È l’inizio della fine dell’esperienza-Eden per il genere umano. Il serpente dell’incomprensione striscia già fra i nostri eroi, che pure sono animati dalle migliori intenzioni. Quando Adamo ha un problema, Eva gli dimostra affetto, tenerezza, solidarietà, cerca di fargli capire che non e solo e che può sempre contare su di lei. Adamo però interpreta questo atteggiamento come un voler “girare intorno” al problema senza trovare una soluzione, e giudica Eva fastidiosamente assillante.

“Ma come,” dice “ti chiedo aiuto e tu ti perdi in smancerie?” (sarà stato un po’ rozzo, ma lui almeno aveva la scusante di vivere nel Paleolitico!). D’altra parte, quando è Eva ad avere un problema, Adamo si fa in quattro per risolverglielo concretamente, le prospetta tutte le possibili soluzioni, fa veramente del proprio meglio, ma anche Eva fraintende: le sembra che lui voglia tagliar corto, lo sente distante, così pragmatico, non le dimostra nemmeno un po’ di comprensione umana o empatia che dir si voglia. Si sente trascurata e sottovalutata dal compagno che Dio le ha assegnato. Non ha avuto scelta, poveretta, e se a a ciò aggiungiamo che non può nemmeno telefonare alla mamma o all’amica del cuore possiamo ben comprendere il suo smarrimento. La sorellanza all’epoca non è ancora stata inventata e pare che fra lei e Lilith non corra buon sangue (perché invece la società patriarcale e il “divide et impera” esistono già).

I due cominciano, purtroppo, a litigare, al punto che i vicini (i cherubini, i serafini, gli angeli e gli arcangeli) raccolgono le firme per cacciarli dall’Eden per schiamazzi e disturbo della quiete celeste.

Giunti sulla Terra, accompagnati da terribili anatemi (“Tu lavorerai con sudore” e “Tu partorirai con dolore” secondo la versione ufficiale) le cose non fanno che peggiorare, per loro. Se non andavano d’accordo in Paradiso, figuriamoci sulla Terra dove subentrano nuovi problemi: il lavoro, i soldi che non bastano mai, poi i figli e gli annessi problemi educativi (qui le incomprensioni si elevano al cubo!).

Sono passati da allora, a spanne, quaranta secoli e forse più: oggi abbiamo dalla nostra la tecnologia, la coscienza storica, il femminismo, gli studi sulla comunicazione, ma gli uomini e le donne continuano a fraintendersi. Nell’esperienza diretta e indiretta di ognuna di noi ci sono infinità di coppie in crisi, mentre i rapporti di coppia davvero funzionanti sono considerati strani mostri da studiare.

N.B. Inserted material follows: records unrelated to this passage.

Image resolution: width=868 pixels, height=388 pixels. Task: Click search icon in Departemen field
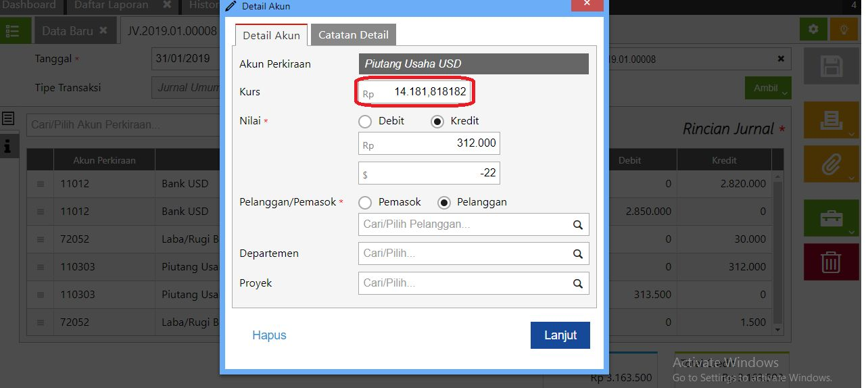coord(578,254)
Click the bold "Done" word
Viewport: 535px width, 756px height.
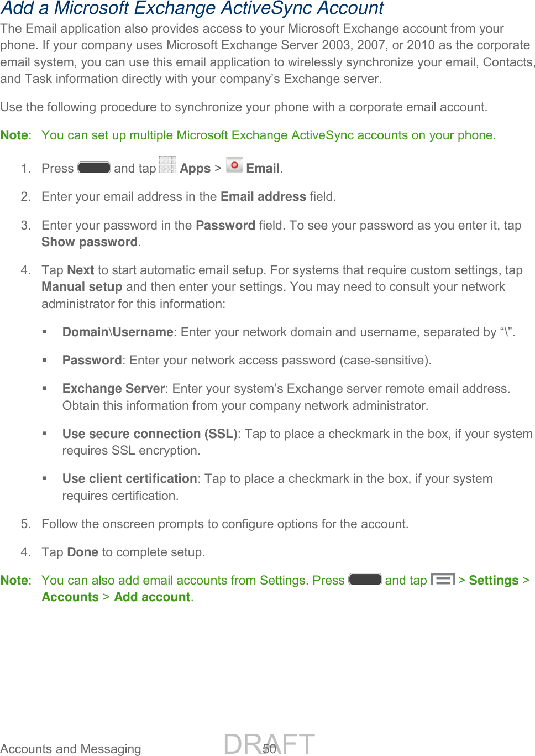[82, 552]
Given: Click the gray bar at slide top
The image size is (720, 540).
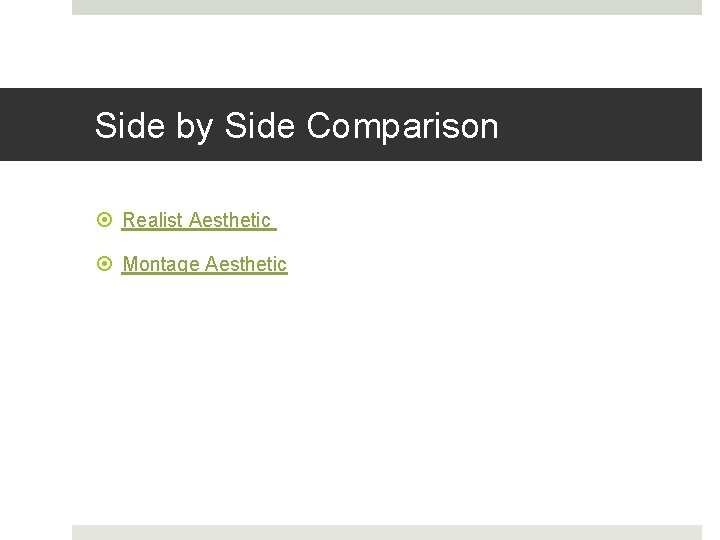Looking at the screenshot, I should [x=386, y=7].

Non parliamo poi degli innumerevoli incontri mancati, finiti sul nascere proprio a causa del fallimento dell’intento comunicativo.

Quando un uomo e una donna si conoscono e si trovano interessanti, hanno spesso ben chiaro il fine a cui vogliono arrivare (un’amicizia, un’avventura, il matrimonio), ma non altrettanto il modo con cui perseguire tale fine. L’uomo pensa che sia giusto essere concreti e raggiungere lo scopo, quale che sia, prima possibile, quindi intensifica il “trattamento”: tre telefonate al giorno: fasci di fiori recapitati a casa da] fioraio del rione (che fa già i suoi conti: se sta storia dura un po’ rinnovo il negozio!) , e dichiarazioni di disponibilità plateale: “Come: sei rimasta senza benzina stanotte alle quattro? Perché non mi hai chiamato? Che fa se eri a cento chilometri da casa mia, sarei venuto a prenderti subito!”.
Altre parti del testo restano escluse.